── EXERCISE INPUTS

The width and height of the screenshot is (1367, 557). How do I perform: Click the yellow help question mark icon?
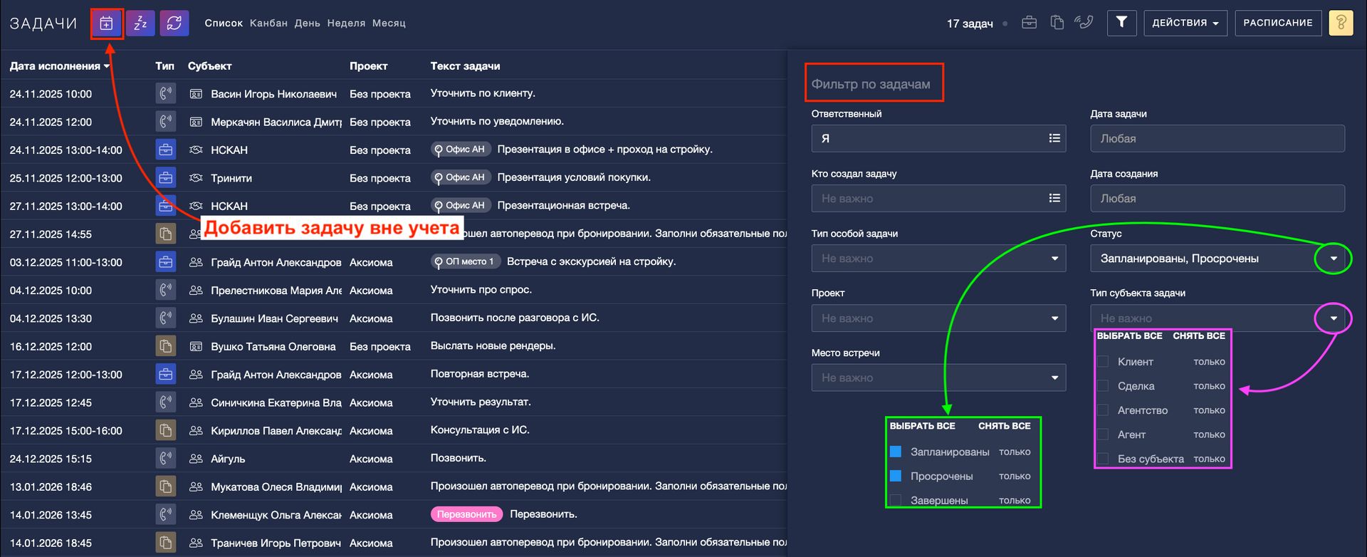pos(1341,23)
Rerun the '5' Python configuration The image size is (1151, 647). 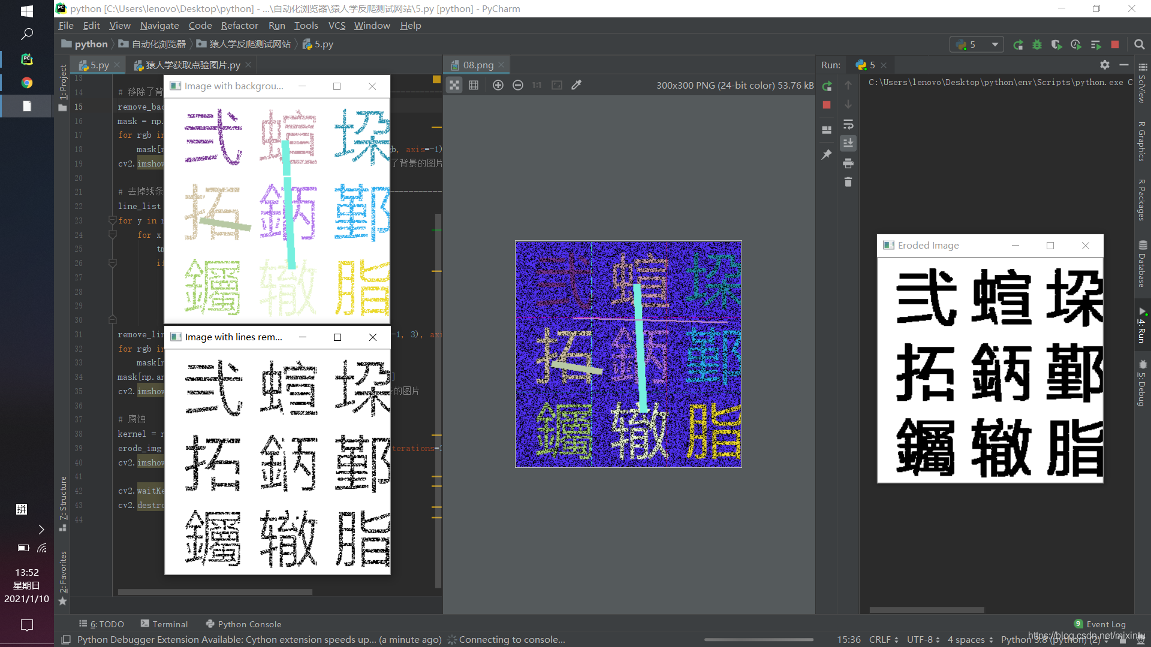[1019, 44]
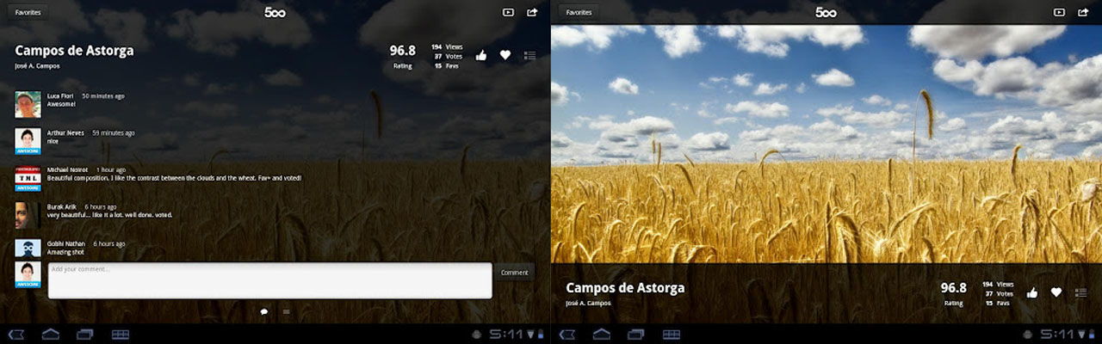This screenshot has height=344, width=1102.
Task: Click in the 'Add your comment' text box
Action: [269, 280]
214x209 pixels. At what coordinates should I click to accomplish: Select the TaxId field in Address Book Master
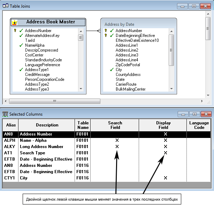click(x=30, y=40)
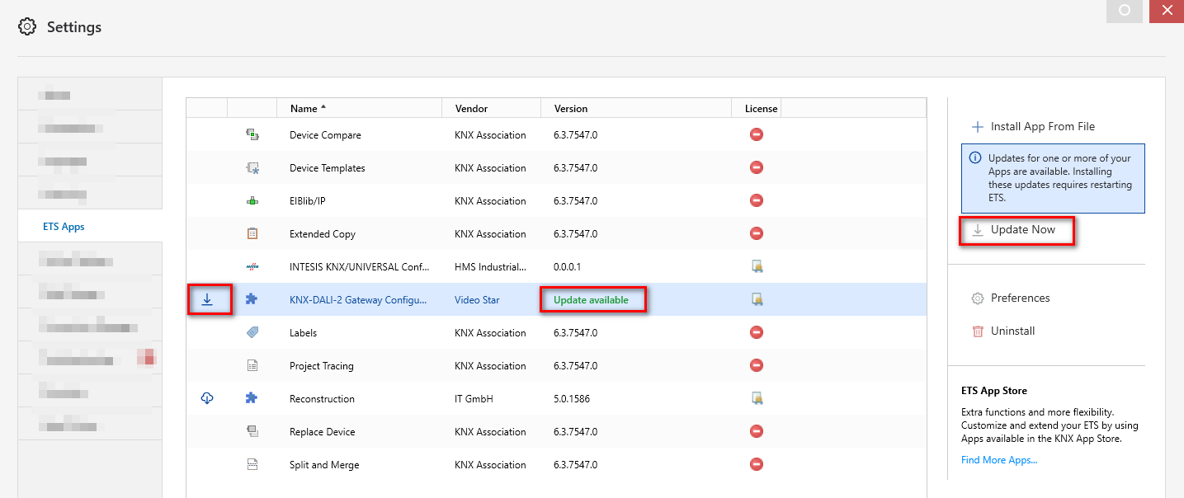Click the cloud download icon beside Reconstruction

click(x=207, y=398)
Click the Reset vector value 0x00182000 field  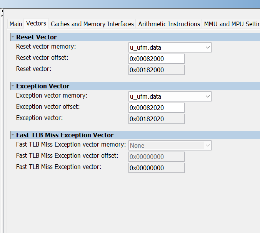tap(157, 70)
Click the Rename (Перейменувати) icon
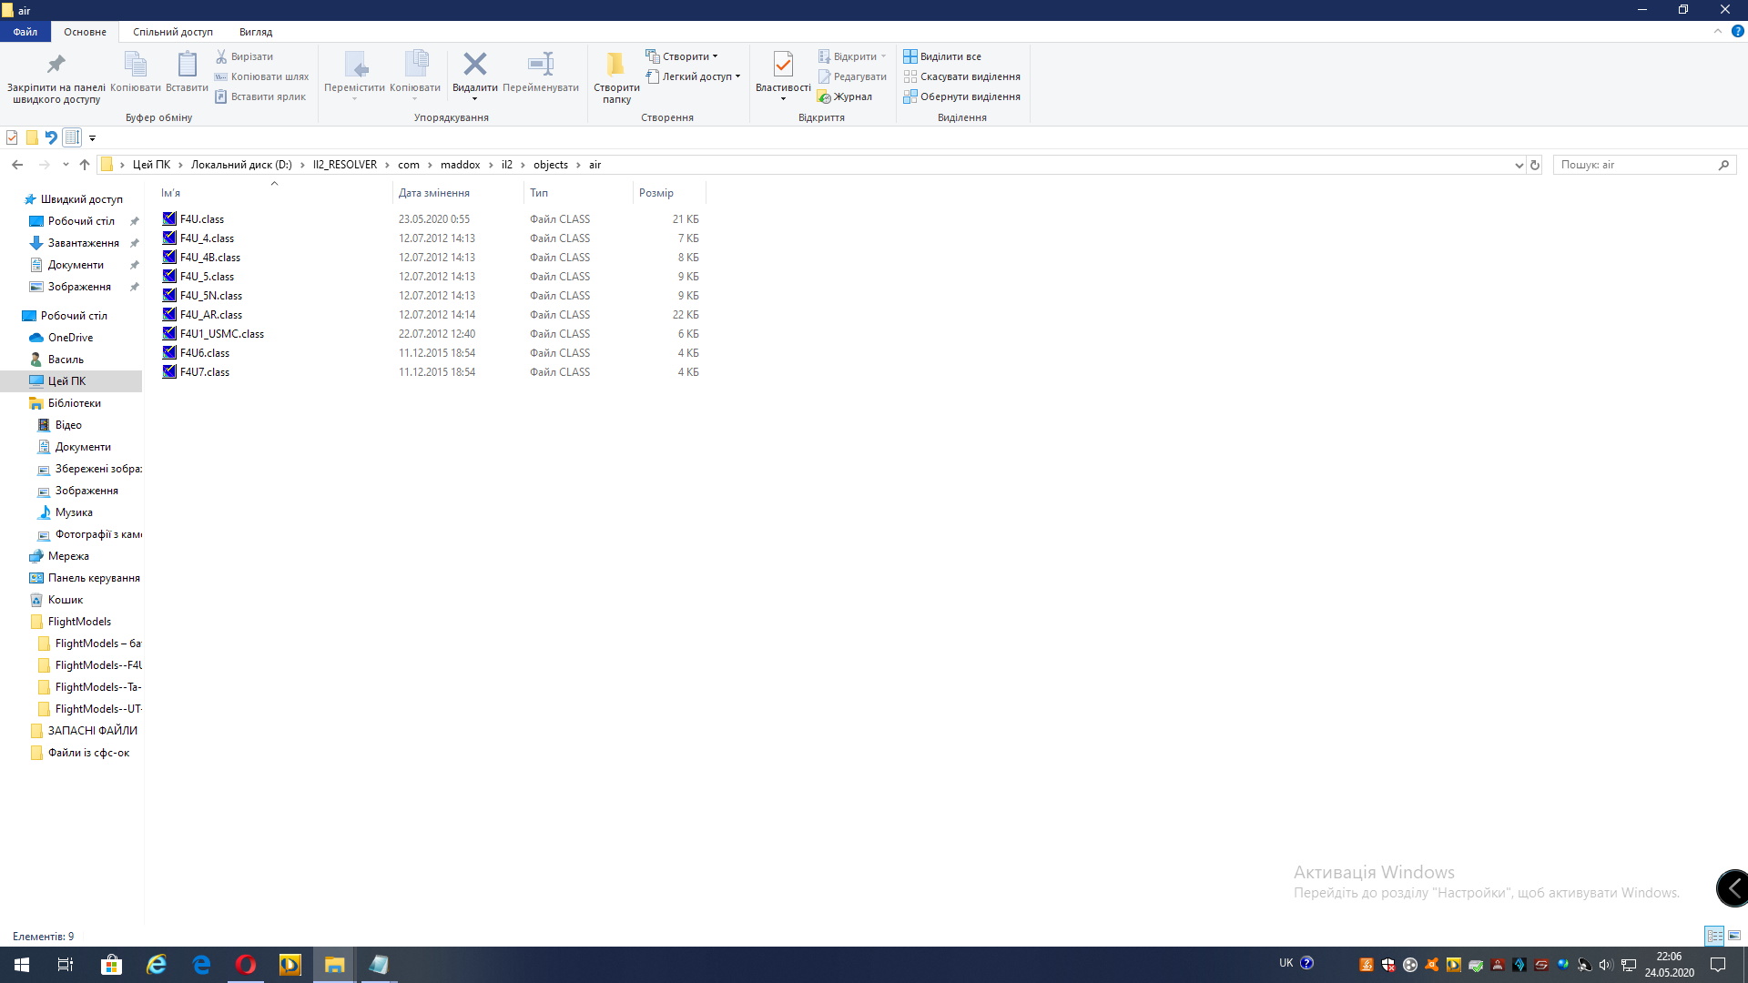The image size is (1748, 983). (x=540, y=65)
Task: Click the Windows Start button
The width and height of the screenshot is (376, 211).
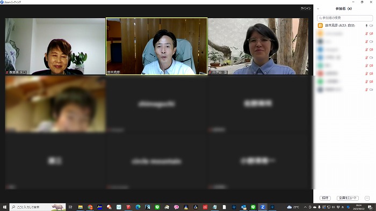Action: pyautogui.click(x=4, y=207)
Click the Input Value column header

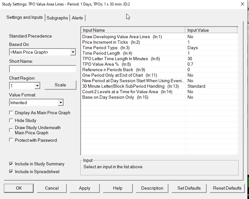click(212, 30)
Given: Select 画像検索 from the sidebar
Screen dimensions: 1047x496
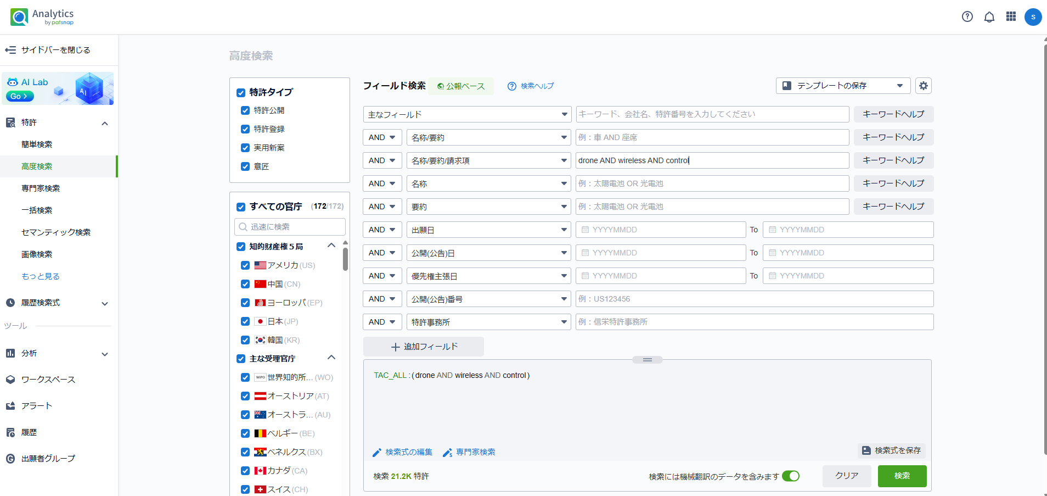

────

§ **WHAT YOU ARE ASKED TO DO**
Reproduce the data between the line containing "Click the Input Value column header" and the end of the data, inclusive, substituting "side panel" for "sidebar" and leaving everything else unchanged. Omit the pictures from your answer.

§ **RESPONSE BELOW**
Click the Input Value column header

click(212, 30)
Given: Select 画像検索 from the side panel
Screen dimensions: 1047x496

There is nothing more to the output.